Below three intriguing aspects of this weekend's clash are examined, where a win for England would see them qualify for next week's final.
The Botham factor
As the grandson of England cricket great Ian Botham, Wales flanker James Botham has one of the most recognisable surnames in British sport.
This match marks just the second cap won by Cardiff-born James, who like his father Liam before him plays for the Welsh capital club, with the 22-year-old up against a formidable England back-row.
"It's a great sporting family, isn't it?" said England coach Eddie Jones, a lifelong cricket fan. "I am sure he will bring a lot of pride to the family and I just hope he's not as good an all-rounder as his grandfather.
"His grandfather was an incredible cricketer, probably one of the best cricketers I have seen -- his ability to turn a match," the Australian added. "And certainly the boy playing on Saturday has got good genes."
Present and future collide
One of the enduring tensions for major rugby nations over a four-year World Cup cycle is balancing immediate results with the need to develop squad depth ahead of the next edition, now France 2023.
That's rather easier if, like Six Nations champions England, you are enjoying success under an established coach.
By contrast, Wales had lost six Tests in a row under new boss Wayne Pivac until last week's 18-0 win over Georgia.
But defeat by England will put the spotlight back on Pivac, who succeeded Warren Gatland as Wales coach after a 2019 where his fellow New Zealander took the team to a Six Nations Grand Slam and a World Cup semi-final.
"We're trying to build depth and obviously trying to get results at the same time," said former Scarlets coach Pivac.
"It takes time. A lot of the players that were under Warren played a certain style of play and we're looking to evolve that attacking side of the game.
"With the Scarlets, it took about three years. I'm not suggesting it's going to take three years here and with the international players we've got, you'd like to think it's going to be a quicker process."
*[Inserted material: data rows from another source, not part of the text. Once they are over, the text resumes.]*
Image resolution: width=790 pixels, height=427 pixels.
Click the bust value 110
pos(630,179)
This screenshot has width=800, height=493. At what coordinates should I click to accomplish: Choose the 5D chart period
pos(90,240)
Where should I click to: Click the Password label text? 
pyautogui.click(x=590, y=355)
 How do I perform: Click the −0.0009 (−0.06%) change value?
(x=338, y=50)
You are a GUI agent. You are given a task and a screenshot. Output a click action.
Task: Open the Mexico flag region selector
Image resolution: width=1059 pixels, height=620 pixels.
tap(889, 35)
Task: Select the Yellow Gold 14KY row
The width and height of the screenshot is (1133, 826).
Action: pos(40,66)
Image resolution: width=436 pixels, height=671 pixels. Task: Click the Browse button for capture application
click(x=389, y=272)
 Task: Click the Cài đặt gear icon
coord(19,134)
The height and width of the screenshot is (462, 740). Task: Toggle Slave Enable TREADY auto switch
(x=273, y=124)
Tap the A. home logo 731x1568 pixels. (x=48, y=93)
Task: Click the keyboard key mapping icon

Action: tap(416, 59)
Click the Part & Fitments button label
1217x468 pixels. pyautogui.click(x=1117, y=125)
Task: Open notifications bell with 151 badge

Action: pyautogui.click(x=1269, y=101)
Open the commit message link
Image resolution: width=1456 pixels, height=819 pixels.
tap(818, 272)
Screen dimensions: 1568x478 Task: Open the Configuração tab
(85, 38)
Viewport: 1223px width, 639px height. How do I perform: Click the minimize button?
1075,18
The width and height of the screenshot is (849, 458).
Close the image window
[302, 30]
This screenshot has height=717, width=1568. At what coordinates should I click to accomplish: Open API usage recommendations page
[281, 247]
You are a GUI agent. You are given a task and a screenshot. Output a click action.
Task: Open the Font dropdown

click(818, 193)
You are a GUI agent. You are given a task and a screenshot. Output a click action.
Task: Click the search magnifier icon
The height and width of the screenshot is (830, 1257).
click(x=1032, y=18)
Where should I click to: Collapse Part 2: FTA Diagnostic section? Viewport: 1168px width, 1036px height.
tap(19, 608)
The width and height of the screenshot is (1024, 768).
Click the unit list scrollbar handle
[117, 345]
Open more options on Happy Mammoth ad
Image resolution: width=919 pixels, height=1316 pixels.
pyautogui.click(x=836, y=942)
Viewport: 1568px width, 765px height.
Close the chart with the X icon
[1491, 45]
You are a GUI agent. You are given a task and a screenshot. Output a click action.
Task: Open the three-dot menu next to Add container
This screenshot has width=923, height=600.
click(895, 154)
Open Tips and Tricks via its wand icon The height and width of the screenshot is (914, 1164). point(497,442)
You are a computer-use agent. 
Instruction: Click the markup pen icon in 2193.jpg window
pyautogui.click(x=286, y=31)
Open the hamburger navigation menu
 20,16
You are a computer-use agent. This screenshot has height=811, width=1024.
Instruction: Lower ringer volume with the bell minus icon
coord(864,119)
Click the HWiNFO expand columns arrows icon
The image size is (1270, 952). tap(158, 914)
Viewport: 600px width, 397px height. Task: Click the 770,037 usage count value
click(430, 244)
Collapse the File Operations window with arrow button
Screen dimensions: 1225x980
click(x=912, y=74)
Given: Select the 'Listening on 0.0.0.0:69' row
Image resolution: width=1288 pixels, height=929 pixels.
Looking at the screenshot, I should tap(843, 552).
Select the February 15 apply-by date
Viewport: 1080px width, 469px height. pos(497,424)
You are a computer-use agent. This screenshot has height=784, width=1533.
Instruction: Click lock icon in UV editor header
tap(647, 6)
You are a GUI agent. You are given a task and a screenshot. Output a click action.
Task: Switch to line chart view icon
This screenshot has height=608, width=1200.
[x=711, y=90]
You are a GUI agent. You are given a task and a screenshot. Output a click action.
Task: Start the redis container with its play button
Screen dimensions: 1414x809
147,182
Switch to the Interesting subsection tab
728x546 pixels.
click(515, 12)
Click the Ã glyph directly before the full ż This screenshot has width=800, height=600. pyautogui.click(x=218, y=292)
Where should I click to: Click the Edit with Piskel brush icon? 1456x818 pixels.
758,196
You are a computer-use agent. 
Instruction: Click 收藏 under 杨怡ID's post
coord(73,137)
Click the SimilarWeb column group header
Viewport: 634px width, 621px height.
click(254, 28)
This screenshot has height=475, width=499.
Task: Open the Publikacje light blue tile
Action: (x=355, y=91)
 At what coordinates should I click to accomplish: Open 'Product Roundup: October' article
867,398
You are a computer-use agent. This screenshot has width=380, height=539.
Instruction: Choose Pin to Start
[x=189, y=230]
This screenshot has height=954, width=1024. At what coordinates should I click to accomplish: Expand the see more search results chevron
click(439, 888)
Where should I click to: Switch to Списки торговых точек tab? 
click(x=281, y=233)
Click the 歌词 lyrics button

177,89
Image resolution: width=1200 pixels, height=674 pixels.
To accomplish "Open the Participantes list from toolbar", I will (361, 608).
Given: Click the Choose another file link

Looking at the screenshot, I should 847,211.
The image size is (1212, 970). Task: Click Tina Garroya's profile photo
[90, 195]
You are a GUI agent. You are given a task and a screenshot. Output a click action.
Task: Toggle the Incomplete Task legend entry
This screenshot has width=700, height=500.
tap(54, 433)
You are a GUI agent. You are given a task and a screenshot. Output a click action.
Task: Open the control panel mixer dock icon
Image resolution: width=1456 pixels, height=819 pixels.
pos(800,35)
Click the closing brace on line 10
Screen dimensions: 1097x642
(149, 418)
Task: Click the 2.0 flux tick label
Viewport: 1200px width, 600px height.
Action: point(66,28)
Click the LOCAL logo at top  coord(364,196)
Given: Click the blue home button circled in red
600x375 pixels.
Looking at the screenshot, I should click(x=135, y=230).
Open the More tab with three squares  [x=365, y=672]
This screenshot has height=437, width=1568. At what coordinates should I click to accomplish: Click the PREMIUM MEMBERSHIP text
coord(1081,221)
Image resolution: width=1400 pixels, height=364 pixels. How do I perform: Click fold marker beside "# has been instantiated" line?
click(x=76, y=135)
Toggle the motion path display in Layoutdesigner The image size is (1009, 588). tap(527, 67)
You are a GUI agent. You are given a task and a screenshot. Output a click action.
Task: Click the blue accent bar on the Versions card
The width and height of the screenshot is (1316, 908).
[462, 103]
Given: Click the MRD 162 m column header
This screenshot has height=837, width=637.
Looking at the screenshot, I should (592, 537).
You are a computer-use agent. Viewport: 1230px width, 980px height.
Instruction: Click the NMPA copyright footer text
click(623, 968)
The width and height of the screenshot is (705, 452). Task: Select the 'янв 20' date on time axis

Meanwhile England coach Jones reckons the last aspect a team want to develop is their attack so as to surprise their World Cup opponents.
But having seen England beaten by South Africa in last year's final, he accepts it's not an exact science.
"What do you want your attack to be?" said Jones. "You want your attack to be predictable to you and unpredictable to the opposition."
Asked if England would peak come 2023, the veteran Australian coach replied: "The answer to that is we don't know. If there was a mechanical car and we knew we could get that fast, then we would do that. But we are dealing with human beings."
New venue, old tradition
Saturday's behind closed doors match will be the first time the teams have met in Llanelli, the home of one of Welsh rugby's most famous clubs, with Cardiff's Principality Stadium having recently been deployed as a temporary medical facility amid the coronavirus pandemic.
Back in 1972, Llanelli defeated rugby superpower New Zealand 9-3, although that match was played at the old Stradey Park rather than Parc Y Scarlets, the venue for this weekend's fixture.
But some five decades on, the celebrated result still resonates with Jones and England defence John Mitchell, a New Zealander who was once in charge of the All Blacks.
"There's no better test than playing an underdog Welsh side at the home of Llanelli rugby," said Jones, who warned against underestimating the hosts.
"We were talking about it the other day and John Mitchell immediately said '9-3'.
"I think they've still got that scoreboard up in the Llanelli ground, which gives them hope for the future."